Wenn es auf Erden dunkel wird und die Menschen den Schutz ihrer Häuser aufsuchen, so ist es oben im Himmel doch nicht gleichermaßen. Ein helles, mildes Licht breitet sich hier aus, ein Licht, das eine feine Musik in sich trägt. Und darauf freuen sich die Engelkinder immer ganz besonders, spielen, jubeln, tanzen, singen, dass es auch für all die anderen Himmelsbewohner eine einzige Wonne ist.

«Engelkinder, seid nun stille!», mahnte sie der strenge Posaunenengel des Erzengels Gabriel.

«Was ist denn?! Warum störst du unser Spiel?», riefen die Engelkinder aufgeschreckt durcheinander.

«Habt ihr etwa vergessen, was heute zu tun ist?» fragte sie der Posaunenengel ernst.

«Es ist gerade so schön, wir haben gesungen, gespielt, wir haben das Werk Gottes gefeiert, und dann kommst du...»

«Höret», unterbrach sie der Posaunenengel. «Höret, was ist Gottes Wille: Auf die Erde nieder steiget bald, Sankt Niklaus steht dort bereit.
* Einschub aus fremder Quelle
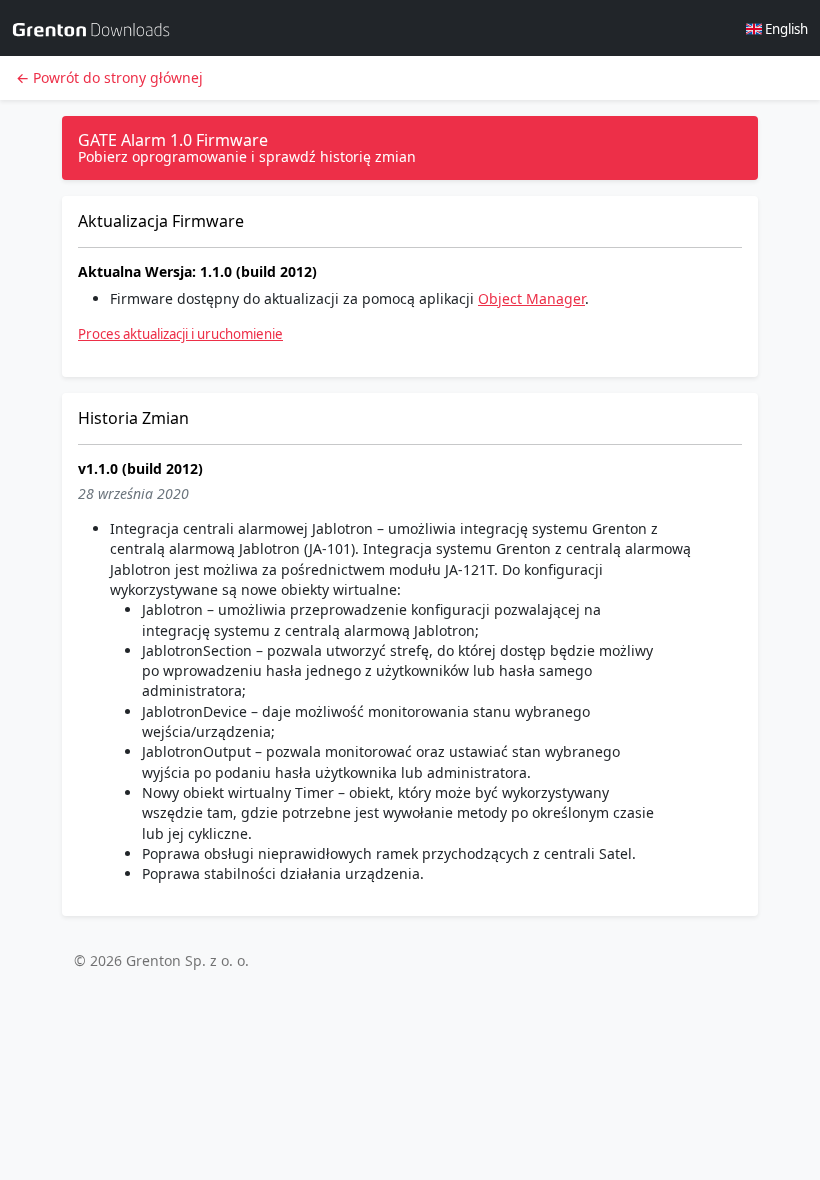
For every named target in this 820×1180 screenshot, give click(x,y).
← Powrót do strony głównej (109, 77)
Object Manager (531, 298)
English (785, 29)
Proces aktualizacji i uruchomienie (180, 334)
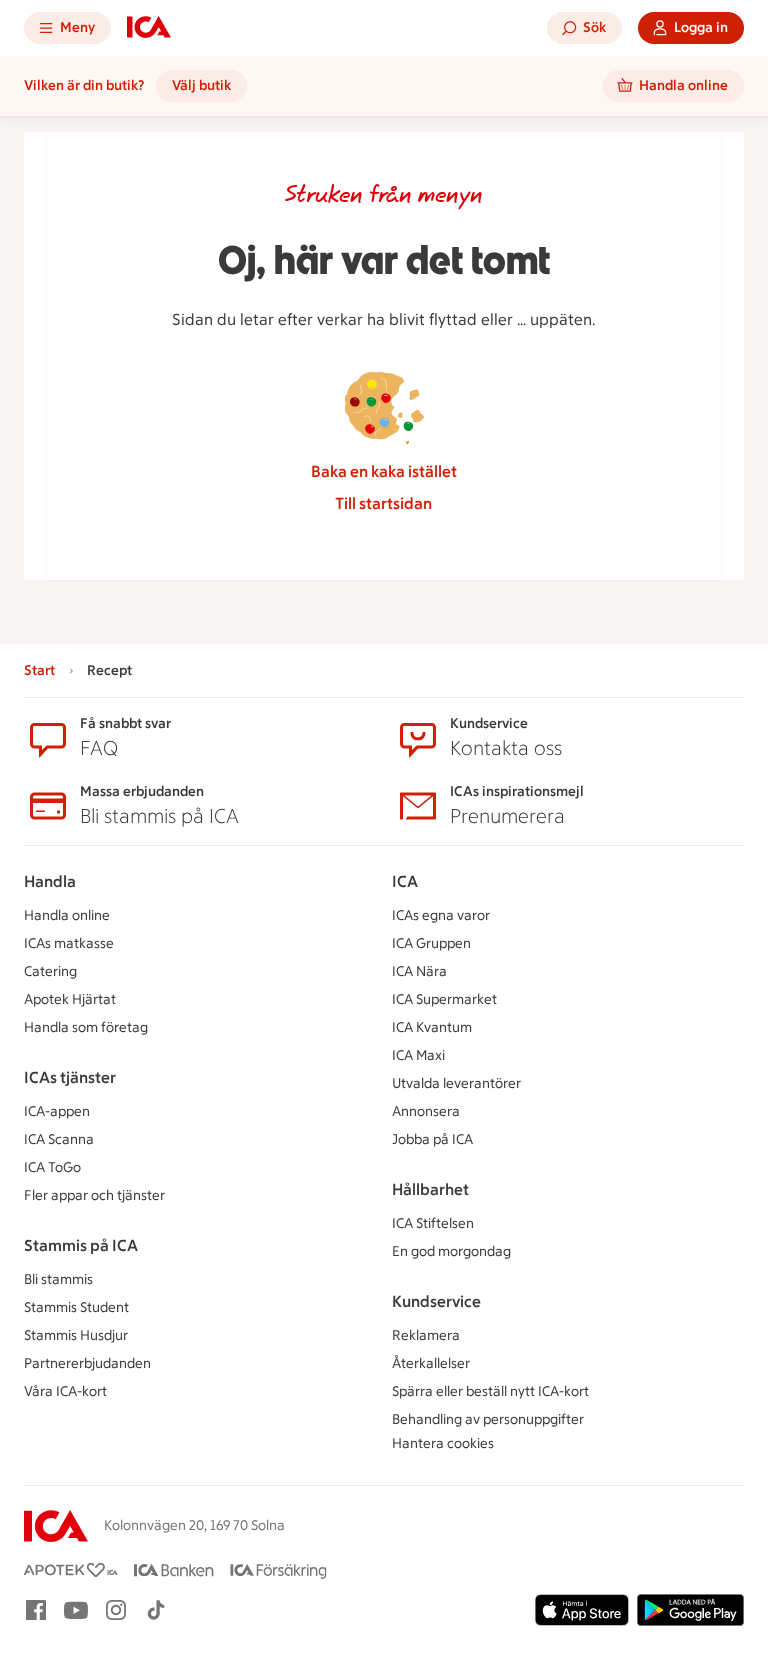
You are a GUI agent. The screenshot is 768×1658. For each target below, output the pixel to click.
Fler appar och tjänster (94, 1195)
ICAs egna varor (441, 915)
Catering (50, 971)
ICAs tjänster (70, 1077)
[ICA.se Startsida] (149, 28)
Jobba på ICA (432, 1139)
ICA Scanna (59, 1139)
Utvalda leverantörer (456, 1083)
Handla (50, 881)
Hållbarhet (430, 1189)
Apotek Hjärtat (70, 999)
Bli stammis (58, 1279)
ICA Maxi (418, 1055)
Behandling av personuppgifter (488, 1419)
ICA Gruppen (431, 943)
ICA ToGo (52, 1167)
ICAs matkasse (69, 943)
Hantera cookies (443, 1443)
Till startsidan (383, 503)
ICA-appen (57, 1111)
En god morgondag (451, 1251)
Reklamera (426, 1335)
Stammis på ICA (81, 1245)
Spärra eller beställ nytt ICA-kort (490, 1391)
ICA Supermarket (444, 999)
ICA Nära (419, 971)
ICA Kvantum (432, 1027)
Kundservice (436, 1301)
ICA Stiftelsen (433, 1223)
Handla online (67, 915)
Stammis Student (76, 1307)
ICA (405, 881)
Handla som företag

Bringt ihm mit das Christuskind, dass der Mensch es finden könnt'.»

Was blieb den Engelkindern übrig? Wenn schon der strenge Posaunenengel zu ihnen geschickt wird, ist es wirklich höchste Eisenbahn, die eigenen Aufgaben zu erfüllen. Und schließlich waren sie ja die Weihnachtsengelkinder. Und so unterbrachen sie eben ihr Spielen, Jubeln, Feiern und betteten das Christkind in ihre noch zarten, federweichen Flügel und senkten sich langsam, damit das Christkind nicht erschüttert werde, auf die Erde nieder.
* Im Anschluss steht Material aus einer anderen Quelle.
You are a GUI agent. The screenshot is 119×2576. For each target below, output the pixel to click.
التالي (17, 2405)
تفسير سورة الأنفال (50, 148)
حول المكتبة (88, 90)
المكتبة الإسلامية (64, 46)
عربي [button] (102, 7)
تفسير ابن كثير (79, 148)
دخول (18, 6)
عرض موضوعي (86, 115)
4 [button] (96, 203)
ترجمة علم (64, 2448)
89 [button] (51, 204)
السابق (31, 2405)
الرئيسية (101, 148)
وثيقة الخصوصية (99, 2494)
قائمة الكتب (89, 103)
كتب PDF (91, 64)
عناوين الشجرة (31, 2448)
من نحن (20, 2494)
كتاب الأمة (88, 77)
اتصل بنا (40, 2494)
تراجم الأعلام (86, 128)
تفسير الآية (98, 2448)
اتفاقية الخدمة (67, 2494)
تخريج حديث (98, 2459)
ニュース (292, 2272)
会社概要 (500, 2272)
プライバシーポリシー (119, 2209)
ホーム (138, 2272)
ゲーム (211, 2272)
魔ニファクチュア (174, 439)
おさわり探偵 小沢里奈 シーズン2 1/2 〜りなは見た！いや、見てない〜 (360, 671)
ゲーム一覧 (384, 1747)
Hier, auf der Erde, wo es anders als im Himmel ganz dunkel war und kalt und hart, da saßen in der Stube die Menschenkinder und bastelten Sterne, knoteten Fäden an pralle, rote Äpfel und was sie sonst in der Schule gelernt hatten, um das Weihnachtszimmer zu schmücken. Die Menschenkinder waren voll Erwartung, was ihnen wohl die Weihnacht diesmal bringen würde. Und als sie ihre Basteleien fertig hatten, sie den Baum geschmückt und all die Scheren, Kleber, Stifte, Fäden, Nadeln beiseite geräumt hatten, da entdeckten sie, dass auf dem Weihnachtsbaum der Stern fehlte. Was waren sie da niedergeschlagen! Hatten sie doch an alles gedacht, hatten sich gut vorbereitet, hatten überlegt, was sie brauchten, hatten alles dafür Nötige besorgt - und nun fehlte ausgerechnet der Stern!

Noch während sie traurig zur Spitze des Weihnachtsbaums blickten, senkten sich gerade die Engelkinder mit dem Christkind zur Erde nieder. Und da, wo die traurigen Blicke der Menschenkinder mit dem Weg der kleinen Himmelsboten zusammentrafen, da bildete sich ein wunderschön strahlender, mild leuchtender, Hoffnung spendender Stern, wie ihn die Menschenkinder noch nie gesehen hatten.

«Wir vertrauen euch das Christkind an», sprachen die Weihnachtsengelkinder zu den Menschenkindern. «Dass ihr auch lieb zu ihm seid», brummte Sankt Niklaus und stieß mit seinem Stab auf die Erde, dass es im Zimmer hallte und all die Sächelchen in den Schränken schuckelten und klapperten. «Ich werde jedes Jahr wieder zu euch kommen und sehen, wie ihr euer Versprechen einhaltet.»

«Aber, lieber Sankt Niklaus, warum so strenge?», fragten die Menschenkinder verwundert. «Wir haben dich doch noch nie, in keinem Jahr, enttäuscht.»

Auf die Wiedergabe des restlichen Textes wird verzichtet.